Disconnect the cable D0066 between:
asw1-b13-drmrs:et-0/0/49 and asw1-b13-drmrs:et-0/0/49
Store the cable and optics

4/

Move patch cable D0068 (MRS2:2R106:R54:B12:U47:X07/08)
Currently connected to:
asw1-b12-drmrs:xe-0/0/45
Needs to be connected to:
cr1-drmrs:xe-0/1/3

Note that in one of their emails they mentioned that they didn't have any long enough power cord for cr2 (currently running on 1 PSU).

CS0451899

Support,

We recently filed CS0334187 for the installation of two of our routers. During that installation, it seems a few steps need adjustment, and require the following steps for correction:

1/

cr1-drmrs:et-0/0/2(B12:U45) currently connected to: asw1-b12-drmrs:et-0/0/50 with cable {#D0101}
Needs to move to: asw1-b13-drmrs:et-0/0/50

2/

cr2-drmrs:et-0/0/2(B13:U45) currently connected to: asw1-b13-drmrs:et-0/0/50 with cable {#D0103}
Needs to move to: asw1-b12-drmrs:et-0/0/50

3/

Disconnect the cable D0066 between:
asw1-b13-drmrs:et-0/0/49 and asw1-b13-drmrs:et-0/0/49
Store the cable and optics

4/

Move patch cable D0068 (MRS2:2R106:R54:B12:U47:X07/08)
Currently connected to: asw1-b12-drmrs:xe-0/0/45
Needs to be connected to: cr1-drmrs:xe-0/1/3

Hi @ayounsi - I'm not sure if you're copied on the Interxion ticket, so just forwarding the info along that they completed the patching request on Saturday. Thanks, Willy

I can confirm that (1), (2) and (4) are done.
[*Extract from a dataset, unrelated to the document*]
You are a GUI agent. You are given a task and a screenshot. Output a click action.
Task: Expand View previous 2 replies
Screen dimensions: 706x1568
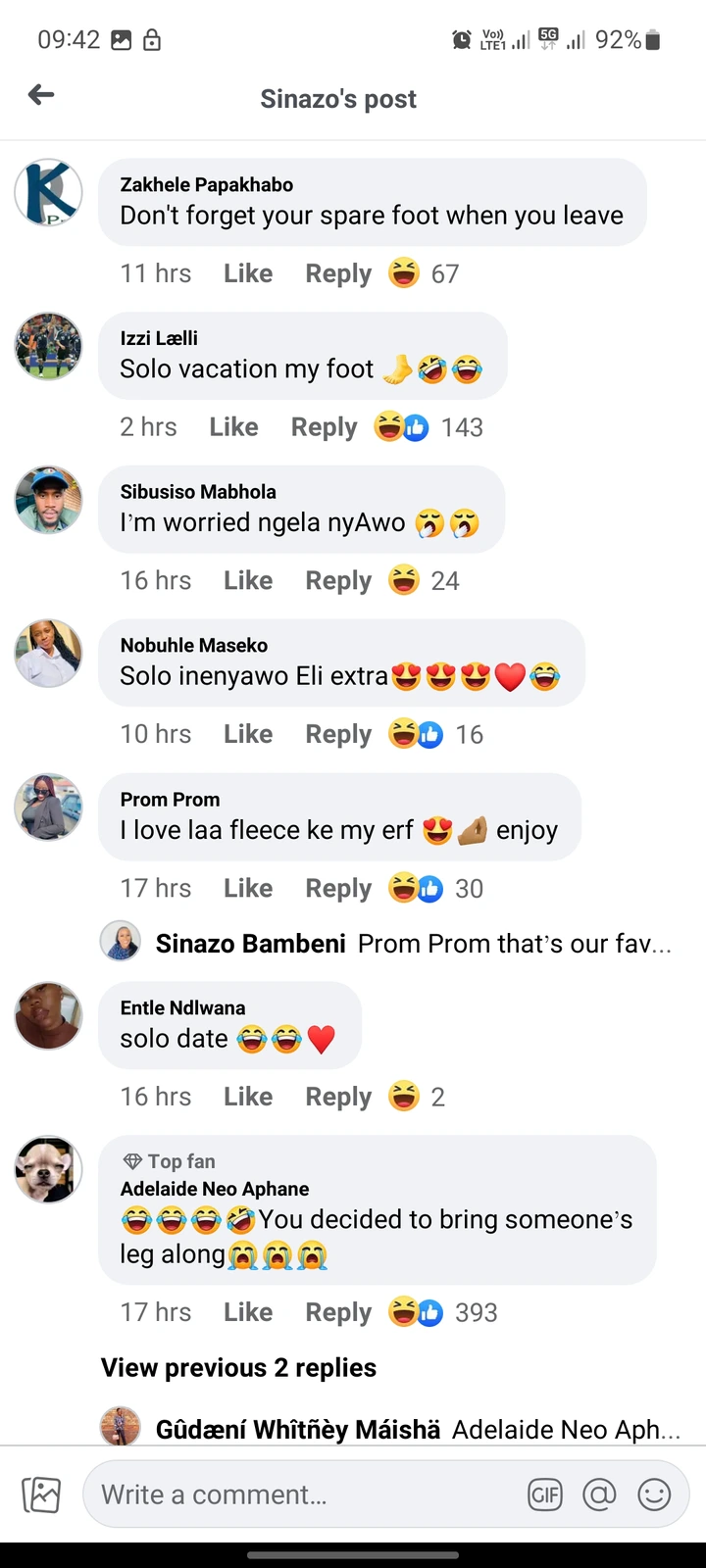point(238,1368)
However cr2-drmrs is currently fully down (console is dead as well). My guess is that they inadvertently bumped into the only power cable for cr2 (the redundant one was missing).
And I need it to confirm that (3) is done.

I unfortunately don't have access to comment on the Interxion's ticket.

I gave a call to Tarek: the power cord on cr2 was faulty, but he was able to find 2 spare ones which he will bill on the ticket.
I asked him to dispose of the faulty cable as well.
He connected the new cable to ps1 port 9

I also confirmed that (3) was done properly.

@RobH could you please close the Interxion ticket?

I closed out the ticket and this is now resolved.